第37話「北へ」

 この時を境に高校を退学したカンナは、外に滅多に出ることもなく、祖母の縫う着物を着ながらインターネットで買った本を大量に読み漁るという、バランスの悪い生活を送っていた。本を読む姿は時代劇のワンシーン。にもかかわらず、思いついたようにパソコンのデスクトップに噛付いている姿は現代の若者。まるでカンナが過去と現代両方に属しているようで健司は時に不思議な感覚を覚えた。健司はカンナがこのままゆっくりとした速さで、どこか現実とは切り離されたような世界で、成長していくのだろうかと悲しく思っていた。

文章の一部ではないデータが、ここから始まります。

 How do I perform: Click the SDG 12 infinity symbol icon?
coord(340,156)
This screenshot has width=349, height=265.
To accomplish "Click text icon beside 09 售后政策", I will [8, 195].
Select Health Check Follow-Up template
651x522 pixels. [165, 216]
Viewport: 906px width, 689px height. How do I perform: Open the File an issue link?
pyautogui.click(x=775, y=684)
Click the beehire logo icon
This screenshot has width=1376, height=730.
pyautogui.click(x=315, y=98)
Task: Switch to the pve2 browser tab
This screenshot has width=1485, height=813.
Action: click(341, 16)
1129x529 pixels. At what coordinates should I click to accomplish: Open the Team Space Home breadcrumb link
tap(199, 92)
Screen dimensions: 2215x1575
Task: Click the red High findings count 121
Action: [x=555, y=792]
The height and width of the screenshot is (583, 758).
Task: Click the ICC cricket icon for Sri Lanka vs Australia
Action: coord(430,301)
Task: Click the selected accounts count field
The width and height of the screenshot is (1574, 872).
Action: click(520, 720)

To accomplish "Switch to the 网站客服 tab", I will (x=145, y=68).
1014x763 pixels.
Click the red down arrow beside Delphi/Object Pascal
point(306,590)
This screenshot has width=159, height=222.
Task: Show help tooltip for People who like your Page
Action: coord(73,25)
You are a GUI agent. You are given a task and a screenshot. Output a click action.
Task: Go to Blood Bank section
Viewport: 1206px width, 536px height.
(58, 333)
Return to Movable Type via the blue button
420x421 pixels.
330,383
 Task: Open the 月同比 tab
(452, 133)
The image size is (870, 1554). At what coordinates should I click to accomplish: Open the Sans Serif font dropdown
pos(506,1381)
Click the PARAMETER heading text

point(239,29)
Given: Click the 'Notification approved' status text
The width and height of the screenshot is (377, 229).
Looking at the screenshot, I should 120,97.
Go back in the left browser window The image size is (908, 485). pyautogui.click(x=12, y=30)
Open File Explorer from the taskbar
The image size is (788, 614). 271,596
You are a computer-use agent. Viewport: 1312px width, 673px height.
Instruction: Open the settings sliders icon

 カンナもまた、どこか心に穴が開いた空しさを感じながら買い集めた本の山に向かっていた。高校を中退してからもう少しで一年が経とうとしていた。咲はもう高校二年だ。自分もあのまま在学していれば間違いなく二年生に進級していたのに、と、そんな今となっては無意味なことを不意に思うこともあった。                                          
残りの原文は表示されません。